[[ Given records, beginning ]]

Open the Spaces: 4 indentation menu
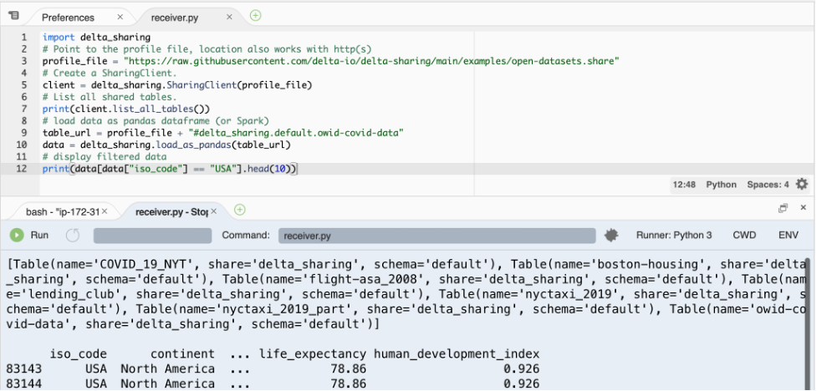 (x=768, y=185)
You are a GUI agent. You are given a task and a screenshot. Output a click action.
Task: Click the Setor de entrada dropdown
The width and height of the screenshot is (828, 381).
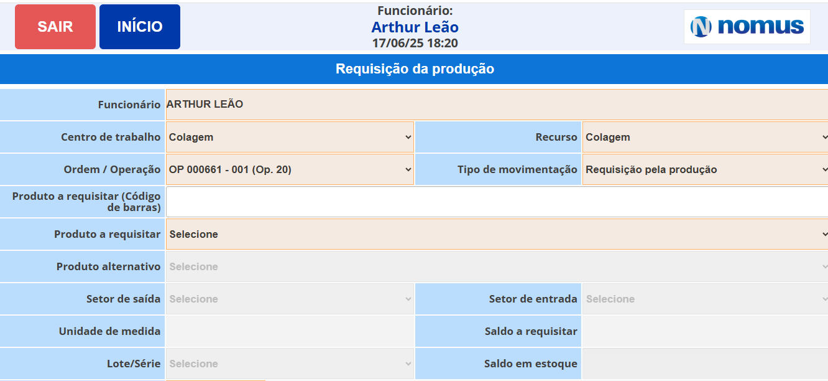705,299
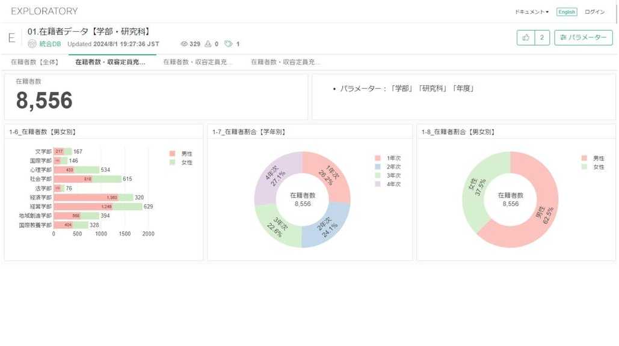Click the 統合DB team icon
Screen dimensions: 619x346
coord(32,44)
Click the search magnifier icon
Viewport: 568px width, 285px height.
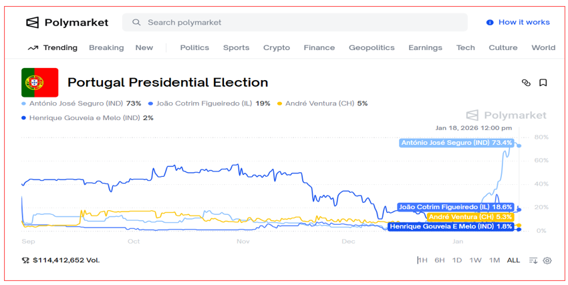coord(136,23)
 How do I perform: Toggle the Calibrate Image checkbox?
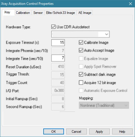point(81,42)
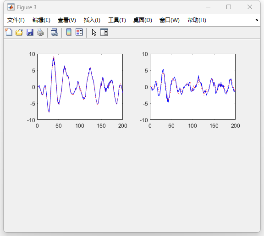Open the 帮助(H) menu
This screenshot has width=264, height=236.
click(197, 20)
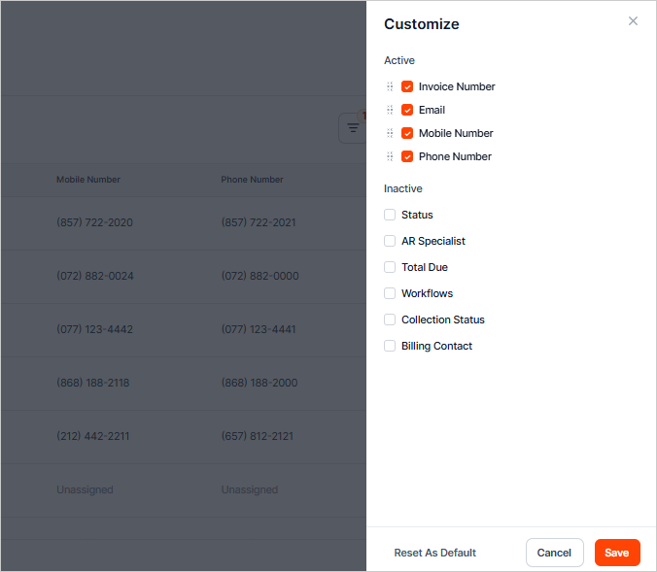Click the Save button
This screenshot has height=572, width=657.
point(617,553)
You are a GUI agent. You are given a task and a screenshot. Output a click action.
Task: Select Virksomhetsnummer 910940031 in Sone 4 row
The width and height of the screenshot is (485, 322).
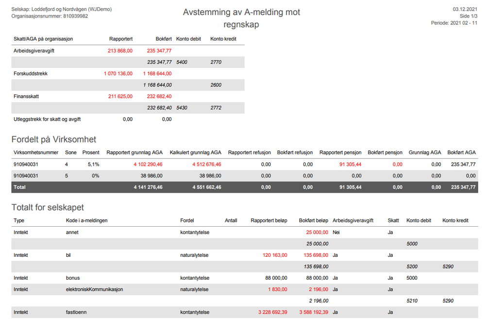pyautogui.click(x=26, y=164)
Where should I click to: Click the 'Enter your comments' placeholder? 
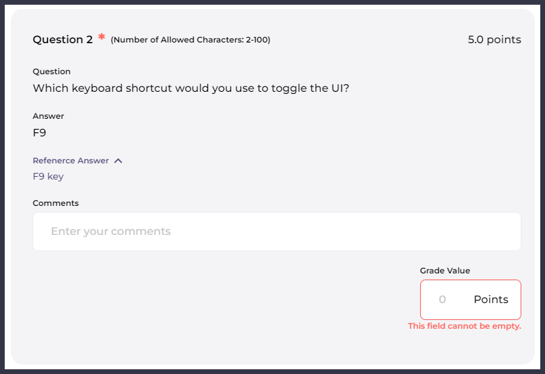[x=111, y=232]
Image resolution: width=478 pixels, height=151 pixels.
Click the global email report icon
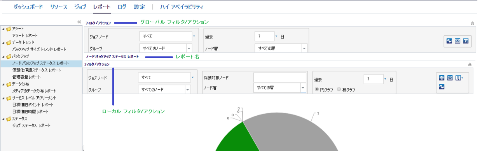coord(457,41)
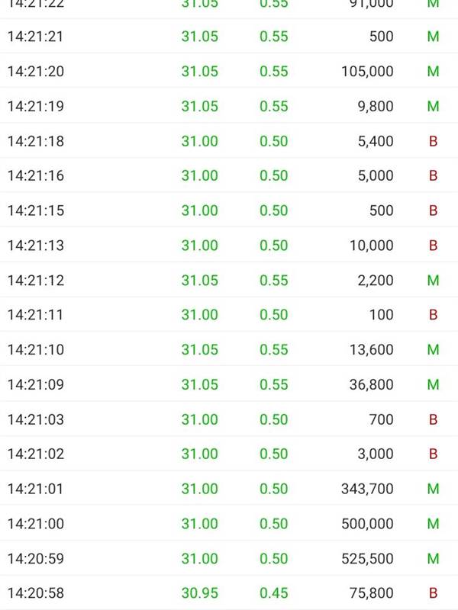Select the 75,800 volume trade
This screenshot has width=458, height=610.
[371, 593]
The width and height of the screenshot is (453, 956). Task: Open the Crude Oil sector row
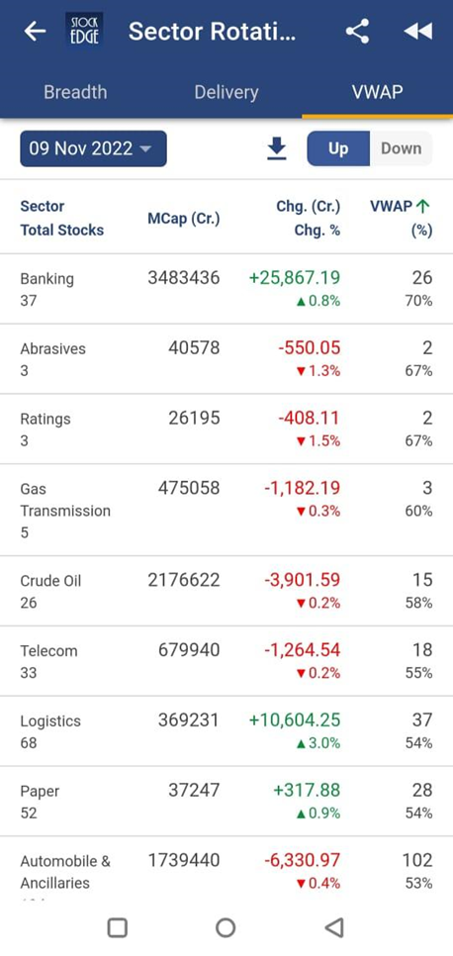[227, 591]
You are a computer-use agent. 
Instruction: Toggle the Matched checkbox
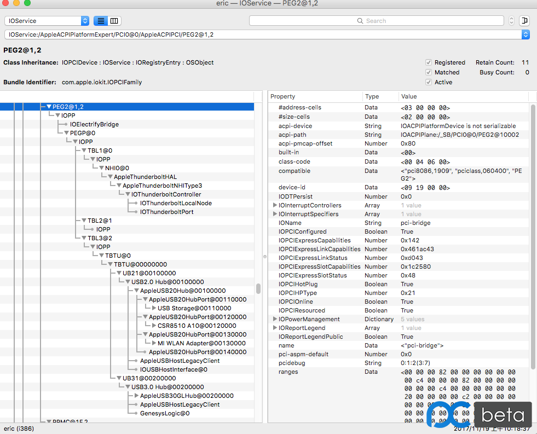pyautogui.click(x=429, y=72)
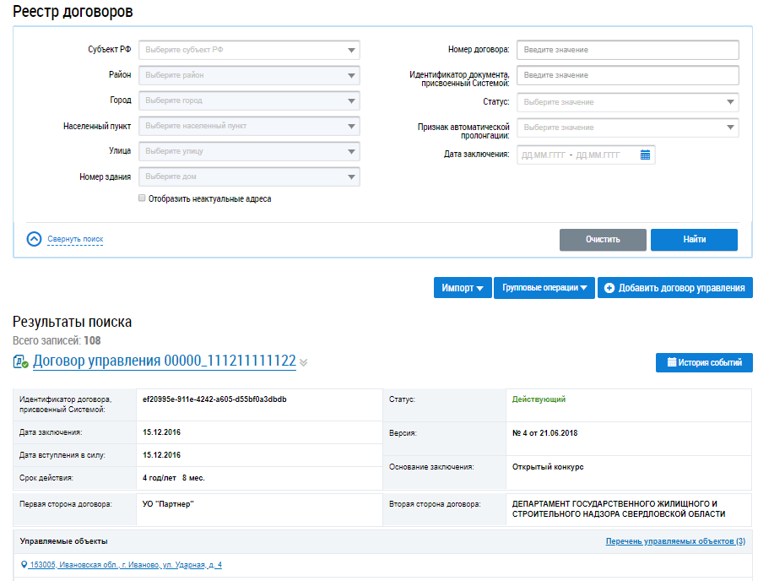The image size is (758, 581).
Task: Open the Импорт menu
Action: point(462,288)
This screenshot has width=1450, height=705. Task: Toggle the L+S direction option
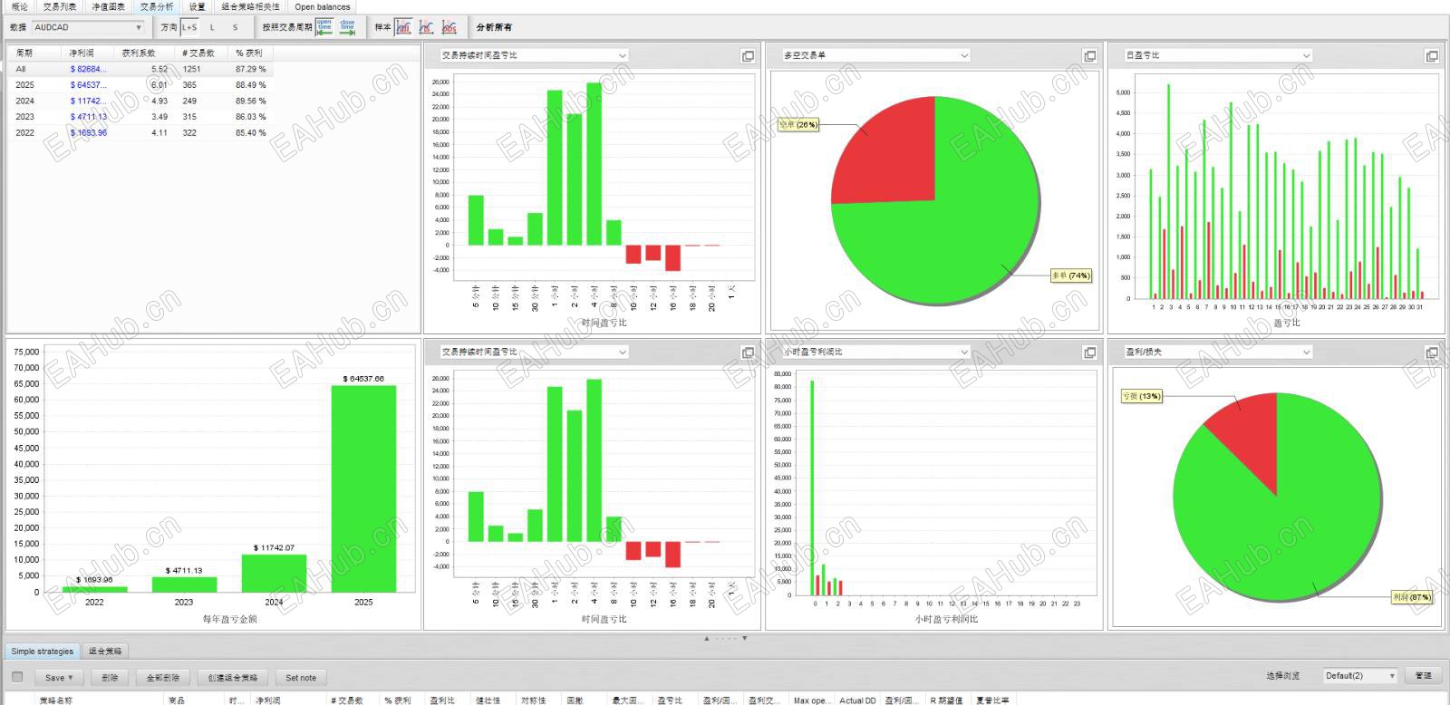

[[ Given records, end ]]

• _What needs to be done_
Repeat the records above verbatim. Include none of the pictures.

• _Result of the task_
Open the Spaces: 4 indentation menu
 (x=768, y=185)
You are a GUI agent. You are given a task and a screenshot. Output a click action.
Task: Click the Setor de entrada dropdown
The width and height of the screenshot is (828, 381).
705,299
Click the 統合DB team icon
Screen dimensions: 619x346
coord(32,44)
Click the search magnifier icon
Viewport: 568px width, 285px height.
coord(136,23)
 How do I perform: Toggle the Calibrate Image checkbox?
point(81,42)
Open the 帮助(H) menu
This screenshot has width=264, height=236.
click(197, 20)
Click the Save button
This screenshot has height=572, width=657.
point(617,553)
You are a GUI agent. You are given a task and a screenshot. Output a click action.
Task: Select Virksomhetsnummer 910940031 in Sone 4 row
The width and height of the screenshot is (485, 322).
pyautogui.click(x=26, y=164)
Where should I click to: Click the 'Enter your comments' placeholder? 
[x=111, y=232]
Image resolution: width=478 pixels, height=151 pixels.
Click the global email report icon
coord(457,41)
Select the 75,800 volume trade
This screenshot has width=458, height=610.
[371, 593]
The width and height of the screenshot is (453, 956). Task: Open the Crude Oil sector row
[227, 591]
You are a computer-use agent. 
Instruction: Toggle the Matched checkbox
pyautogui.click(x=429, y=72)
The image size is (758, 581).
Task: Open the Импорт menu
Action: point(462,288)
This screenshot has width=1450, height=705. Task: Toggle the L+S direction option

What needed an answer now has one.